The Board of Directors (the “Board”) of Allbirds, Inc. (the “Company”) is thrilled to extend this offer of employment for the position of President, Chief Executive Officer and Secretary (“CEO”), reporting to the Company’s Board.

As CEO, you will have such duties, responsibilities and authority as is customary for persons situated in similar executive capacities and as may from time to time reasonably be assigned to you by the Board. Your principal work location will be the Company’s headquarters office in San Francisco, California, subject to required business travel.

Subject to any limitations imposed by applicable law, the Board plans to appoint you as a Class II member of the Board. You will be nominated for election as a member of the Board at the Company’s 2026 annual meeting of stockholders, so long as you continue to serve as the CEO through that date. In addition, while you continue to serve as CEO, the Board and/or the Sustainability, Nomination and Governance Committee of the Board will nominate you for reelection to the Board at each subsequent annual meeting at which your term on the Board is scheduled to expire and that occurs while you are CEO, but subject to the requirements of applicable law (including, without limitation, any rules or regulations of any exchange on which the common stock of the Company is then listed). If your position as CEO is terminated for any reason, you automatically will be deemed to have resigned from the Board and all positions that you hold with the Company and its affiliates, unless requested otherwise in writing by the Board. You will cooperate with the Company in documenting such resignation(s) and will promptly complete and return to the Company all documents reasonably specified by the Company for such purpose

Your initial base salary will be $500,000 per year, less applicable payroll deductions and withholdings, paid on the Company’s normal payroll schedule. The Company reserves the right to modify your base salary with advance notice in a manner comparable to other Company officers. Your annual base salary will be subject to review and adjustment based upon the Company’s normal performance review practices. As a salaried exempt employee, you will not be entitled to overtime pay and your salary is intended to cover all hours worked including any hours worked in excess of 8 in a day, or 40 in a workweek, or overtime as otherwise mandated by applicable federal or state law.

We are pleased to inform you that you will be eligible to participate in Allbirds’s annual performance-driven bonus program, with an initial target opportunity equal to 80% base salary and an initial maximum opportunity equal to 160% of base salary.
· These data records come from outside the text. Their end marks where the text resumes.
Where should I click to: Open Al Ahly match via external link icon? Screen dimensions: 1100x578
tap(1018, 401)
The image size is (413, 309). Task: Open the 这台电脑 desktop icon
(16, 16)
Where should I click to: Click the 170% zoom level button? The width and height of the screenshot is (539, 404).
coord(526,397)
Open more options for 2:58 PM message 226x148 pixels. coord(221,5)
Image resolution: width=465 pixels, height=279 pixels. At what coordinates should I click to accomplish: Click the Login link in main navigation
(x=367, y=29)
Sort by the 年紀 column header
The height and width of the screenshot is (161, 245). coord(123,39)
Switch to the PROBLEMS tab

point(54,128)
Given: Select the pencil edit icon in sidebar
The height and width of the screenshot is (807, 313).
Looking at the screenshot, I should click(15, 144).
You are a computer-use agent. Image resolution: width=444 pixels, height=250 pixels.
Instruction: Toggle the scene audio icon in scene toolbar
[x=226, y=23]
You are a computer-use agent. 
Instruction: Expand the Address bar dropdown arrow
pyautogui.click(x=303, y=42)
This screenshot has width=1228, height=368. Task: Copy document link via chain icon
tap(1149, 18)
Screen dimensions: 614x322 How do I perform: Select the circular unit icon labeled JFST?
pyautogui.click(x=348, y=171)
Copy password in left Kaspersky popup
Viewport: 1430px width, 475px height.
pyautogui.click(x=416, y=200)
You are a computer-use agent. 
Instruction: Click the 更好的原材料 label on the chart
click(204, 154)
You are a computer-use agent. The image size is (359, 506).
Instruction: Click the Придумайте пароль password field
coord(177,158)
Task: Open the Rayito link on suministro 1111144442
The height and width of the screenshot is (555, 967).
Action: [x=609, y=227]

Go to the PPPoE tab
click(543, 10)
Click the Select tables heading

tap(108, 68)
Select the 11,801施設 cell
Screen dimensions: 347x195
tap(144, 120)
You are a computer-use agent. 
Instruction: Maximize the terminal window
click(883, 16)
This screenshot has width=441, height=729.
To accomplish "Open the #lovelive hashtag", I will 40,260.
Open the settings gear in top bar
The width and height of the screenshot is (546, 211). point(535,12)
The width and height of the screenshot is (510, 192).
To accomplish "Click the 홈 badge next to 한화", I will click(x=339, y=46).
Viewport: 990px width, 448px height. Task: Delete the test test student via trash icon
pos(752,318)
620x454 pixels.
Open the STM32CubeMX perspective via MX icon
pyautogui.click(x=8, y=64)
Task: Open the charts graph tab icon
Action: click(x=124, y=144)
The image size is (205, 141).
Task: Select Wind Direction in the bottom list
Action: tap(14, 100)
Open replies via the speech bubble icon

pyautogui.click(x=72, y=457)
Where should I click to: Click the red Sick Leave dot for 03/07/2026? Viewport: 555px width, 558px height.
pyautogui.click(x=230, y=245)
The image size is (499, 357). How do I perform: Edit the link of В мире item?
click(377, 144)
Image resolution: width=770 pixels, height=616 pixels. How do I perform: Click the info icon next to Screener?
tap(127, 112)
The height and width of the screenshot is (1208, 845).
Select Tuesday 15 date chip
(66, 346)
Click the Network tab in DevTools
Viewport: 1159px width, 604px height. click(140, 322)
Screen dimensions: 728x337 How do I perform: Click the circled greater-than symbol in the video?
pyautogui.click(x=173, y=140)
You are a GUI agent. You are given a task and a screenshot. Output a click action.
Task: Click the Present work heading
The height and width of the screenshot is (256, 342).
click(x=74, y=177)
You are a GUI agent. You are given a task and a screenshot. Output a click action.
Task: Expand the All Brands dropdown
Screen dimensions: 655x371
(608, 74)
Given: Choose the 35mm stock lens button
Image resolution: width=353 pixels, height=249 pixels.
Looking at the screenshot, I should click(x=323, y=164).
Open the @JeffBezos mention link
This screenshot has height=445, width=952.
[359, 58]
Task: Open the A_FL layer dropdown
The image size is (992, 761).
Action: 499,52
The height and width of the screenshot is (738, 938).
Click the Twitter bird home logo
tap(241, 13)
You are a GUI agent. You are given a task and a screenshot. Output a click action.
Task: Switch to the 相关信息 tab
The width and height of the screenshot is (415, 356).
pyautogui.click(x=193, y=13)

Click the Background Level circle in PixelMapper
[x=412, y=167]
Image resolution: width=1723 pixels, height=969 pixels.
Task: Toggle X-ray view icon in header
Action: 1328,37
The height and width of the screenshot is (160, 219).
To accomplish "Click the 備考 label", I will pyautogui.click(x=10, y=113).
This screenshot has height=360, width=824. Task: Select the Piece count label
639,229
Any bonus is discretionary and shall be decided by the Company in its sole discretion. Target incentives do not constitute a promise on the part of the Company for payment of a bonus. To qualify for bonus payment, you must remain employed with the Company on the date on which the bonus is paid.

During your employment, you will be eligible for employee benefits consistent with the Company’s practices and in accordance with the terms of the applicable benefit plans as they currently exist and subject to any future modifications in the Company’s



discretion. A full description of the Company’s current benefits is available upon request. We believe that rest and relaxation is important to a productive workplace, and hence, offer flexible paid time off, subject to applicable federal, state, and local laws. You must request flexible paid time off in accordance with the policies outlined in the Employee Handbook.
Additionally, you will be eligible to participate in special employee pricing for Allbirds’ products as said pricing currently exists and subject to any future modifications in the Company’s sole discretion. The Company may change some compensation components and benefits from time-to-time at its discretion.
We are pleased to inform you that we will recommend to the Board or a committee of the Board that you be granted an award of restricted stock units (the “RSUs”) with a grant date value of $600,000 (the “RSU Award”), to be granted under and subject to the terms and conditions of the Allbirds, Inc. Equity Incentive Plan, as amended from time to time (the “Plan”), as well as the terms and conditions of the applicable RSU Award agreement and the notice of RSU Award grant, all of which will be provided to you as soon as practicable after the grant date and which you will be required to accept in accordance with Allbirds’ acceptance procedures.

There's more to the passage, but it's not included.